## Material for this task
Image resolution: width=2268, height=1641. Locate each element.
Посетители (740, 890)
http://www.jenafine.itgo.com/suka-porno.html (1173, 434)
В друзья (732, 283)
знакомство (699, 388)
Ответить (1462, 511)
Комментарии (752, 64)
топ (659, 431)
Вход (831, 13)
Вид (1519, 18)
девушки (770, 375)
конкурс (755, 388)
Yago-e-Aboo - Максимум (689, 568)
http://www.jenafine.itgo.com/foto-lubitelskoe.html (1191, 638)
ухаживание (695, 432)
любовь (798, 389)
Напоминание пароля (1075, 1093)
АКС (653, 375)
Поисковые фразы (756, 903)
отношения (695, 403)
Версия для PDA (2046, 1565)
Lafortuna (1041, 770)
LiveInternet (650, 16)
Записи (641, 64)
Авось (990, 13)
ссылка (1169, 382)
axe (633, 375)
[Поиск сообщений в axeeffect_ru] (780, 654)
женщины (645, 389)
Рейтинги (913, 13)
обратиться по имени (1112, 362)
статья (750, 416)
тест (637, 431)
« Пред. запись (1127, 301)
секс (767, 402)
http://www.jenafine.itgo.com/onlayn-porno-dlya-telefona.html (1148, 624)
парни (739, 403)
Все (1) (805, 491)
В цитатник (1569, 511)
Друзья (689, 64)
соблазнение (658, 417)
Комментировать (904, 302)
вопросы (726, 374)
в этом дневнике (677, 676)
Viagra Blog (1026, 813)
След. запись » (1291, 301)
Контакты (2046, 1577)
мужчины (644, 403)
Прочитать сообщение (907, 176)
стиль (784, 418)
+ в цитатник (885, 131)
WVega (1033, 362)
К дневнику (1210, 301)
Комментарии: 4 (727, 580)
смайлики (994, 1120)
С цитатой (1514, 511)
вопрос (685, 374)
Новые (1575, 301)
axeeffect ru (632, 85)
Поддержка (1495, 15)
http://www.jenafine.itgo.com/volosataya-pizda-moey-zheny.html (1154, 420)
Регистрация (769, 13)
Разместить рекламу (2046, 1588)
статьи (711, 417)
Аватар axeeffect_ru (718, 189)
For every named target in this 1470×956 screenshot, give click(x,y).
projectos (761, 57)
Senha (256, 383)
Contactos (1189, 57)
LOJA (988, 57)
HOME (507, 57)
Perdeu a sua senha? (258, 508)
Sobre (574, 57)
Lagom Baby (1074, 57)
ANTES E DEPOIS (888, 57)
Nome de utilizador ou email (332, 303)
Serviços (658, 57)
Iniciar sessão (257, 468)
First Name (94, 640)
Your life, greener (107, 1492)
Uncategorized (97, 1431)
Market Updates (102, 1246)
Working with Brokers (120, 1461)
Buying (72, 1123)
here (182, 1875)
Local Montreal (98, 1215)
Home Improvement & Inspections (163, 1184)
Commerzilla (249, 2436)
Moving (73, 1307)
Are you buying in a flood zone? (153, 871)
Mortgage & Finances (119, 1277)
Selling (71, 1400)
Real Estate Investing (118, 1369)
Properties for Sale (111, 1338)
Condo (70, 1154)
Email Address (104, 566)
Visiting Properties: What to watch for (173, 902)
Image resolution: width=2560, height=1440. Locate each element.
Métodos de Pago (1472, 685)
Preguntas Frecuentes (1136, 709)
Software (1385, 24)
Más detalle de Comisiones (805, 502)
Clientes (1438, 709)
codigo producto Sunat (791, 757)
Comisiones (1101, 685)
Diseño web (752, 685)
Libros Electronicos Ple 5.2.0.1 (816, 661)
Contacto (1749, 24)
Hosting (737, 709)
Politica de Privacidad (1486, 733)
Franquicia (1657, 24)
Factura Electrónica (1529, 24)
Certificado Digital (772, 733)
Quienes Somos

## What to produce
Using the data above, transcribe the lines that run from the line with "Uncategorized (97, 1431)" to the line with "Moving (73, 1307)", both ends kept, and output nothing else.

## Task response
Uncategorized (97, 1431)
Market Updates (102, 1246)
Working with Brokers (120, 1461)
Buying (72, 1123)
here (182, 1875)
Local Montreal (98, 1215)
Home Improvement & Inspections (163, 1184)
Commerzilla (249, 2436)
Moving (73, 1307)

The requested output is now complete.